Moniker*

My name’s Gail.
And that’s where I fail
A name so short to no avail-
Quick to write, no signature flourish,
Really not much there to encourage:
Nothing romantic or remotely lyrical,
Much less some eponymous miracle…
Though my mum’s assured me over the years
She and my dad, they chose it with care,
Hyphenated (if you will!)-
A very particular role to fill…
My mother and father naming me
After a nun, you see.
‘Saint Gail’?-No
That’s quite absurd,
And not an epithet I’ve ever heard,
A name so brief it’s barely a word,
Unusual still, and vaguely absurd.
But peeling away at my discontent
I instantly feel myself relent
To hear of love and hope in the tale*
Explaining why my name is Gail.
‘Veronica’ as a name preceded
With parents thinking more was needed,
This, a name that could be shortened
But chosen because it was important.
So Gail-Veronica I became,
A lengthy and unfortunate name,
Hyphenated…(don’t you know!)
More preventative measure
Than just for show…
Though a head-turning moment
And volubly eloquent
When summoned from play
By parental dismay…

 

 

*I’ve been form filling for England and St George lately, applying for jobs.
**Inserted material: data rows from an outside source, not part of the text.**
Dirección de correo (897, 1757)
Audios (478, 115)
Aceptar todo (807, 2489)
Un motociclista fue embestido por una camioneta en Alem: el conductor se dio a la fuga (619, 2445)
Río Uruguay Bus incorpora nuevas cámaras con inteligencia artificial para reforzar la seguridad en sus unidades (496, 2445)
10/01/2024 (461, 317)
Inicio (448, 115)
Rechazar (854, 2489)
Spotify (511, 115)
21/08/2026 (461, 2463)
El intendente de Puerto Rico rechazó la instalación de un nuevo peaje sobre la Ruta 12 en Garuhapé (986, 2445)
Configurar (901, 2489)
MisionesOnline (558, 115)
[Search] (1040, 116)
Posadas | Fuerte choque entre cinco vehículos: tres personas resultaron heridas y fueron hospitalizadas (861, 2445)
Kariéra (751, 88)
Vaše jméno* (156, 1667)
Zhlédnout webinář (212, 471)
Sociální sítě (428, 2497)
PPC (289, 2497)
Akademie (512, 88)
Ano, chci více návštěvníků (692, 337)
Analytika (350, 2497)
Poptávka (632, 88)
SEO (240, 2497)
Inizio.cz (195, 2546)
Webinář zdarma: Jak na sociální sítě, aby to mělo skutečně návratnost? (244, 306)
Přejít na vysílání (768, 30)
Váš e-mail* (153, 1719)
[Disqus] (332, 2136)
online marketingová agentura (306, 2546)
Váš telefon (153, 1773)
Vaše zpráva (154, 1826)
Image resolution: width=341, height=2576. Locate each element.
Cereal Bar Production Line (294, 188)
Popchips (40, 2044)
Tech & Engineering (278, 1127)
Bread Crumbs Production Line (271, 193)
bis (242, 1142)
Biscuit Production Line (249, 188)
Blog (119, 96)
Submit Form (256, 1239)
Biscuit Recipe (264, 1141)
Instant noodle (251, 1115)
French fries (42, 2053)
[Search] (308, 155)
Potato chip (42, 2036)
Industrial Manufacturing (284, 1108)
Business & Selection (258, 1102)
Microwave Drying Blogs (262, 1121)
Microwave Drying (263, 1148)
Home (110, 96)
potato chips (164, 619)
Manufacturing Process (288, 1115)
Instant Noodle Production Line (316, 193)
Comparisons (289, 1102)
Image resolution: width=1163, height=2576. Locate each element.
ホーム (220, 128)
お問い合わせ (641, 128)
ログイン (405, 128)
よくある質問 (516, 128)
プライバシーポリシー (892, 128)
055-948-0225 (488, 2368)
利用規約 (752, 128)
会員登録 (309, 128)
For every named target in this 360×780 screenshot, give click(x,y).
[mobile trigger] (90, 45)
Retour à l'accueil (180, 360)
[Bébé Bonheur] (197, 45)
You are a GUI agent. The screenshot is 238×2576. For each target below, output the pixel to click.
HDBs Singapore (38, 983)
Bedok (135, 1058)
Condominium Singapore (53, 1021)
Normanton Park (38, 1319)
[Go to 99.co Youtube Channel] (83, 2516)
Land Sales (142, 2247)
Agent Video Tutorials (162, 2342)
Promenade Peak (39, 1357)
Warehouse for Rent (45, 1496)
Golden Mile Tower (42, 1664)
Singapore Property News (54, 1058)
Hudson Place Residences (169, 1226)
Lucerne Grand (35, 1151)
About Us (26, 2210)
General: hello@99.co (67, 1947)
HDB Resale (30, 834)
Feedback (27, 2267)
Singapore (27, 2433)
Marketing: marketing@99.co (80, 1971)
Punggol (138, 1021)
The constant need to cite my original family name (Grostate…) drew me to thinking about the repeated complications this has caused me over the years.

My mother, an East-ender(!) and my father, Indian by birth, met at church in the late 50s at a time when mixed-race relationships were taboo. Sister Veronica, among others, was instrumental in their being able to marry. They stayed the course against all odds until my father died in 1999.